I guess if your not going to match prep brass, than I guess brass may not be that big of a deal. However, excellent brass such as Lapua and Norma help you attain better accuracy and if you prep it, it even improves your chances of better groups at longer ranges. Every bit helps when shooting out to 1000 yards.
You didn't say what kind of varmints you want at 1,000 yd. It do make a difference.
For 1,000 yd PD's, I would pick a very heavy (and accurate) .204 or .223 and set up on the edge of town with the wind at my back (6 o'clock). My .222 Mag ran circles around my 6mm in body count at long range in South Dakota because I could see my misses and correct for them... not posible in larger cartridges.
Of the 6mm's you listed, the 6mm Rem or the 6mm AI are probably the best. The AI will give you another 100 fps, but may not be worth the fireforming, if you want a lotta brass.
I'm building a 6mm Rem, and haven't decided if I want to go with the AI, because I have 600 pcs of brass, and that's a lot of COW to be shooting over the countryside.
I have a 6mmBR, and it's no 1,000 yd varmint rifle!!
The 6mm-284 is the fastest of the bunch (faster than the 6mmAI), but it really eats barrels in exchange for only another 100-150 fps.
Last year, I got a 1,000 yd rig for feral dogs and coyotes at ~1,000 ys. It's in .264 Winchester Mag. Very accurate, but it will not be shot over a PD town :(.

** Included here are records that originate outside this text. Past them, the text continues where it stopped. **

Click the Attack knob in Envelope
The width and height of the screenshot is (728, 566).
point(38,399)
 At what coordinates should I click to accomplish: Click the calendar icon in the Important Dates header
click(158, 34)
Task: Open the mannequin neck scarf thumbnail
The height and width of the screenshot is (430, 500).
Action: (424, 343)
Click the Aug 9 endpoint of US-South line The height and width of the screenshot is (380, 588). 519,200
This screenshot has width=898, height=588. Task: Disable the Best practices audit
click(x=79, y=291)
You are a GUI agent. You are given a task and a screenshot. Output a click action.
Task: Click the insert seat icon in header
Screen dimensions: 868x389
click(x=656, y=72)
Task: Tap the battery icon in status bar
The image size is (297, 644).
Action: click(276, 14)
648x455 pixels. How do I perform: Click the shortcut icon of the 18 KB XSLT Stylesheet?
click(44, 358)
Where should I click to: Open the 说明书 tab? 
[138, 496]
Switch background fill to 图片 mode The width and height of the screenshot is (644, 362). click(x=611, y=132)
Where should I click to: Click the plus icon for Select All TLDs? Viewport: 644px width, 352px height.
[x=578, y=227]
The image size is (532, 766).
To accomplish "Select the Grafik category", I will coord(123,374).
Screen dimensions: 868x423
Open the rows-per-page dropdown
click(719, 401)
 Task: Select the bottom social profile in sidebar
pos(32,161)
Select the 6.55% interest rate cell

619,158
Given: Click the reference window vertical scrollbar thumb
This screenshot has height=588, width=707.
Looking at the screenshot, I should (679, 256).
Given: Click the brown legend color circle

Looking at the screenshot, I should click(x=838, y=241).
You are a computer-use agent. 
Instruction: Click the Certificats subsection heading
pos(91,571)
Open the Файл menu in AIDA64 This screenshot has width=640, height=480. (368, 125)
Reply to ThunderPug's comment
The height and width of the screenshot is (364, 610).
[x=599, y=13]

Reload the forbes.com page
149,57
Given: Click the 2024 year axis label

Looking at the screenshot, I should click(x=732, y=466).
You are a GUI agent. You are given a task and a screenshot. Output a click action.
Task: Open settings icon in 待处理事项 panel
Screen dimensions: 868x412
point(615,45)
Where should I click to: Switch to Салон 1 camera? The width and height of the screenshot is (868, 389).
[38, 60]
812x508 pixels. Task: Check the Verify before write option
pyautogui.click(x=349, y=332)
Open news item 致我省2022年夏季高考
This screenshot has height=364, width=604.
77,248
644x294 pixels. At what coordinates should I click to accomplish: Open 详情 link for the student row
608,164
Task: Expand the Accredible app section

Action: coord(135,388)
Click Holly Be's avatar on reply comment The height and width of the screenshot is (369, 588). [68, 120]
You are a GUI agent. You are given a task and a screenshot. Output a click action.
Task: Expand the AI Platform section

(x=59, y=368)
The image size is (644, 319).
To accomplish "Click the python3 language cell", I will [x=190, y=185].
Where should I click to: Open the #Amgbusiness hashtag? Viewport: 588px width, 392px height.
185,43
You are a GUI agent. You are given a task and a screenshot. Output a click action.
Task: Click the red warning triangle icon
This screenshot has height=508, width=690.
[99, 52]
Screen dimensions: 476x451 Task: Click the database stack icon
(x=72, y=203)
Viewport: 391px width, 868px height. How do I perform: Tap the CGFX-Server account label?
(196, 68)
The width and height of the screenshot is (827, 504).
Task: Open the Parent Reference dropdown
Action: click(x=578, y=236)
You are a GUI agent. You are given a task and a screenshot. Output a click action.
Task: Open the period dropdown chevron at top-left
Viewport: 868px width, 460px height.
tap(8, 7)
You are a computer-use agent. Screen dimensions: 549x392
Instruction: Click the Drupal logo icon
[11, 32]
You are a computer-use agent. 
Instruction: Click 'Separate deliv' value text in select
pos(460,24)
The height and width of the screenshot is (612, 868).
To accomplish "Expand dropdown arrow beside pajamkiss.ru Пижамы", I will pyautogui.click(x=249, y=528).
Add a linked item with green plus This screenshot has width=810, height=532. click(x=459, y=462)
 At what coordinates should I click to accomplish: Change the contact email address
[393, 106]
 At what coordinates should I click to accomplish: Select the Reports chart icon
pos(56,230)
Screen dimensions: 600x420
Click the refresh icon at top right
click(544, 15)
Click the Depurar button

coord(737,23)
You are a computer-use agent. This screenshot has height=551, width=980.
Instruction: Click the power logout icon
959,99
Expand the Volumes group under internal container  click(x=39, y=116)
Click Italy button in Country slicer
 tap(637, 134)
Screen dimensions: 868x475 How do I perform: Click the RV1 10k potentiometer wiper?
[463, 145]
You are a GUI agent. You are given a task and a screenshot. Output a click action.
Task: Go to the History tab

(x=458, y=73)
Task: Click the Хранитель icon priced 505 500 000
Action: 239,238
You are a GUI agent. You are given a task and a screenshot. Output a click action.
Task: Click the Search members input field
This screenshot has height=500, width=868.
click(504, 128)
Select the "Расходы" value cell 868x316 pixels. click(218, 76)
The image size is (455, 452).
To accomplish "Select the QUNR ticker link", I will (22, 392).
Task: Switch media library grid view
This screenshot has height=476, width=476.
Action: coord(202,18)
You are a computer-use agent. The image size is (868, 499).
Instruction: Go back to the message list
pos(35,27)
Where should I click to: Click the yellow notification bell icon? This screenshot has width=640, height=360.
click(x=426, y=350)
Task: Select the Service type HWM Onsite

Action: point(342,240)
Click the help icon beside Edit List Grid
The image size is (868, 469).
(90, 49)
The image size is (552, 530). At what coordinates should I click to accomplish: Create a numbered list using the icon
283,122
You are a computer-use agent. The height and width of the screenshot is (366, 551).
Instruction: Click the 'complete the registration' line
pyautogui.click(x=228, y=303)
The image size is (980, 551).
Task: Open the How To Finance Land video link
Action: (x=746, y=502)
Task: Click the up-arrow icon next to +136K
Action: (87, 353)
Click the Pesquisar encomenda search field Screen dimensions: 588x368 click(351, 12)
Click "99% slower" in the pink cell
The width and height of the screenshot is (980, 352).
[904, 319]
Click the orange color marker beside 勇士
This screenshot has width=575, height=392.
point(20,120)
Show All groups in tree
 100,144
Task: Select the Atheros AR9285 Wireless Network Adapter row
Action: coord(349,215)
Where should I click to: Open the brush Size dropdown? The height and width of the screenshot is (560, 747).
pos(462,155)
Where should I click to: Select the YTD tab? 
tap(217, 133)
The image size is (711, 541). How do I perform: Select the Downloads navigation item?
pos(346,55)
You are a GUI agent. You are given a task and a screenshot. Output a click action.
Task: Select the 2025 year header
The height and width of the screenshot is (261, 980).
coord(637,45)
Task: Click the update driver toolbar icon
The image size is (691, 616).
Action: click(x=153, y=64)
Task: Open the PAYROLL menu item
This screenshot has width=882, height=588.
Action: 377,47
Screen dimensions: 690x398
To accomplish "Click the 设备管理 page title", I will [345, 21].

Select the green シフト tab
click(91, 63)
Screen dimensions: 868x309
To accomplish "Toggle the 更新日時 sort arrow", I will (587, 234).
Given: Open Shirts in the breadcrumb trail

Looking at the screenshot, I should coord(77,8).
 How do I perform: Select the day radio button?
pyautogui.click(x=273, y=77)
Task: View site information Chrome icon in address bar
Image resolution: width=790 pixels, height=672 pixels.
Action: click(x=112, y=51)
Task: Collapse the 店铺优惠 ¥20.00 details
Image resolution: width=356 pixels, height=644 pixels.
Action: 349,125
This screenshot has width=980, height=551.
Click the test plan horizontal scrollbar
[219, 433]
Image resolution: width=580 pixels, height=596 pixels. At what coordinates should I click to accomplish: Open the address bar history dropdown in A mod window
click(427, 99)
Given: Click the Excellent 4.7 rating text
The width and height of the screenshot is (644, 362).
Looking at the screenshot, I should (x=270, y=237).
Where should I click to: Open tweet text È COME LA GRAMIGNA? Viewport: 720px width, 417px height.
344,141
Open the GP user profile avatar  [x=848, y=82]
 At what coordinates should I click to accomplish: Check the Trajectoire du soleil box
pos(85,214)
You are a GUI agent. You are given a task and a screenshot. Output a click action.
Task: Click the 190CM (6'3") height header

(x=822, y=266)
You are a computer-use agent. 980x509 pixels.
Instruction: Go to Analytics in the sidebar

Though the 6.5mm (.264) bore is not on your list, there are a lot of very effective cartridges in that size that would do well at 1,000, and barrel life will be better than the hot 6mm's.
For US made brass, most long range shooters are using Winchester, then Remington, and Fed last. Fed used to be good, but they have slipped over the last 10 years.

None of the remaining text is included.